* _Exercise aim_:
Pick every line out of the entries below that has the string "agent", and copy it.

* _Listed entries_:

>>>>>

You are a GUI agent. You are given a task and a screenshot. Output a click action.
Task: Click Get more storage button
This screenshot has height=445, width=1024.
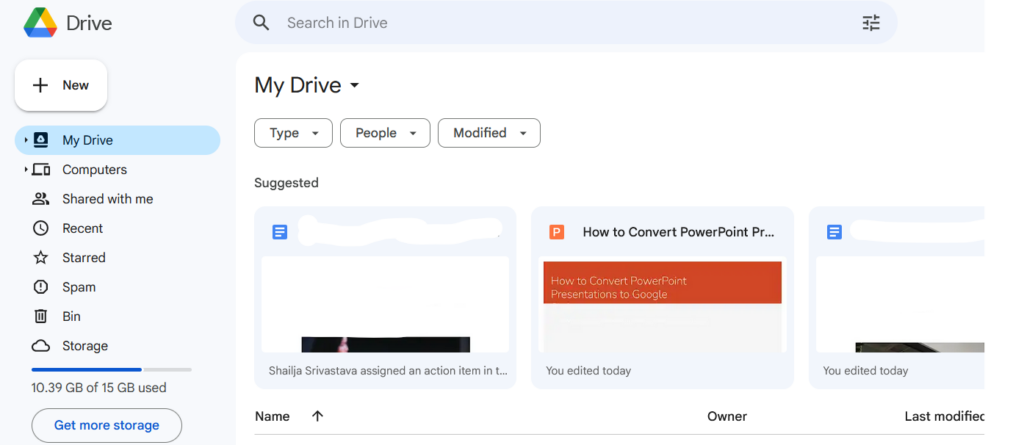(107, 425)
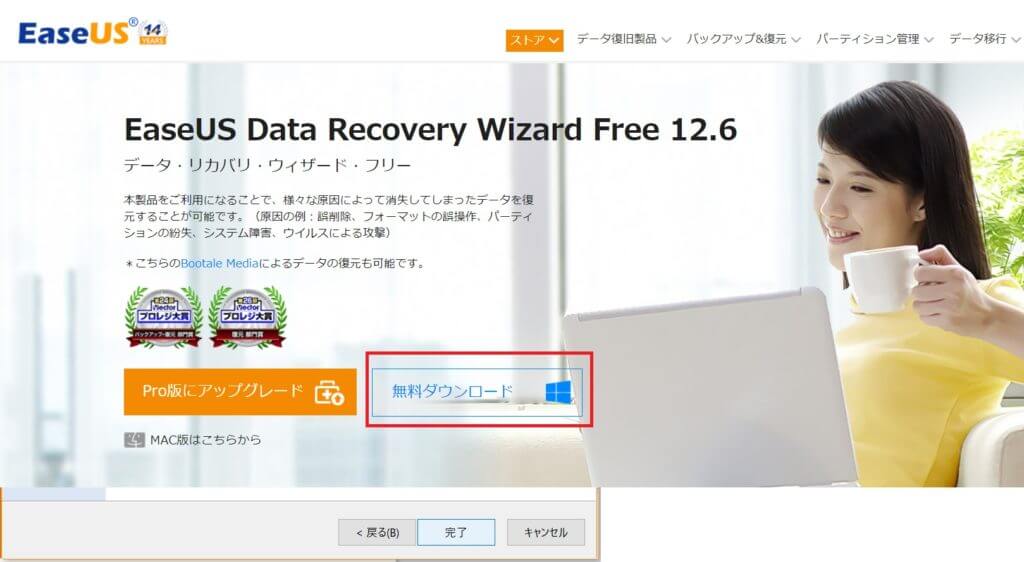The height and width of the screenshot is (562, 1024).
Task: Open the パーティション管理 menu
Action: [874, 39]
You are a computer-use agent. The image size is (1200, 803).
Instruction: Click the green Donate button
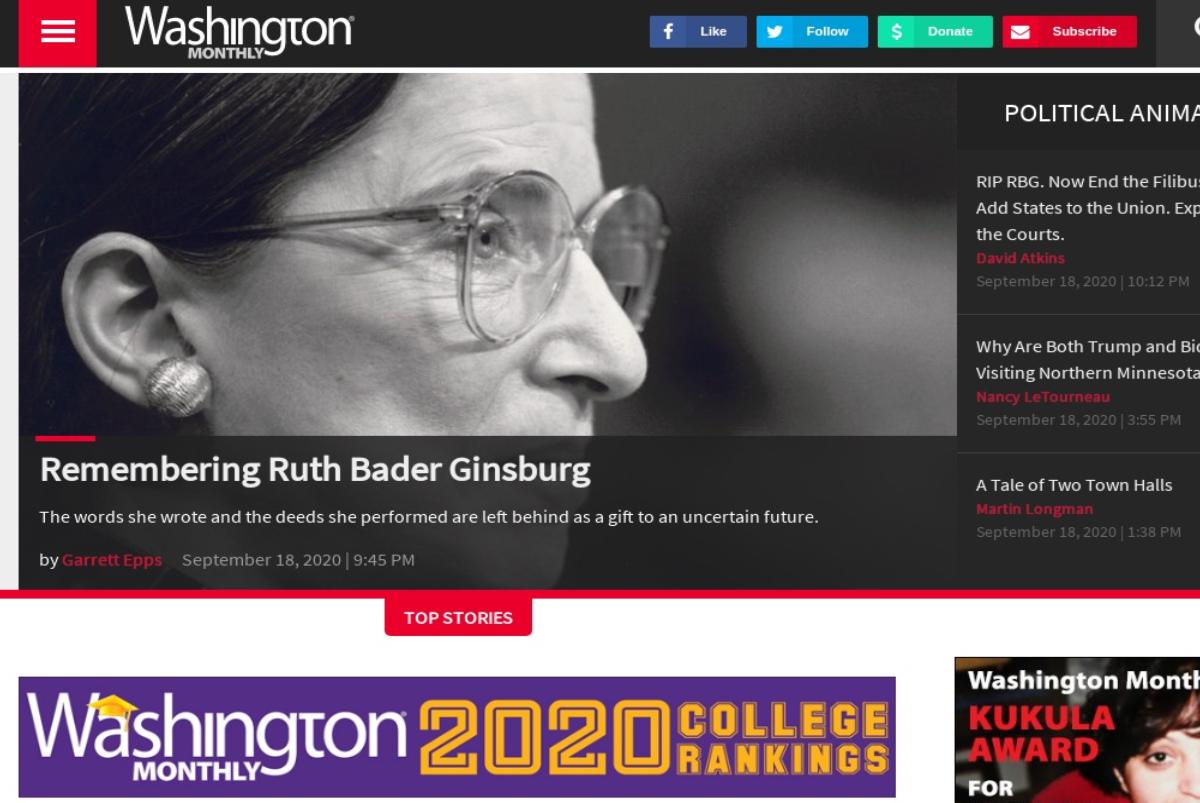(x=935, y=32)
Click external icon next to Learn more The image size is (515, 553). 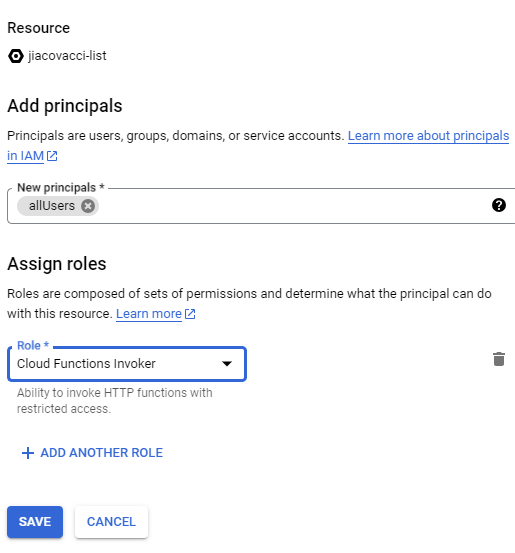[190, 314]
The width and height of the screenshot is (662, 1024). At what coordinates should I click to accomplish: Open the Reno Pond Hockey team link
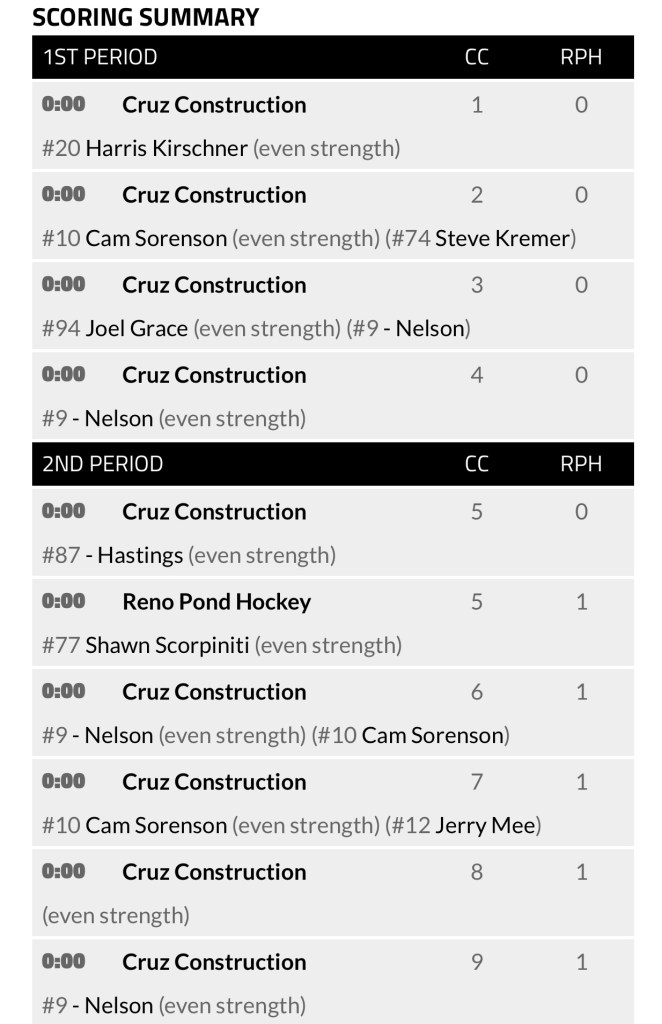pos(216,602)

<<<<<

* _Solved exercise_:
You are a GUI agent. You are given a task and a screenshot. Output a click action.
You are a computer-use agent. The image size is (1200, 803).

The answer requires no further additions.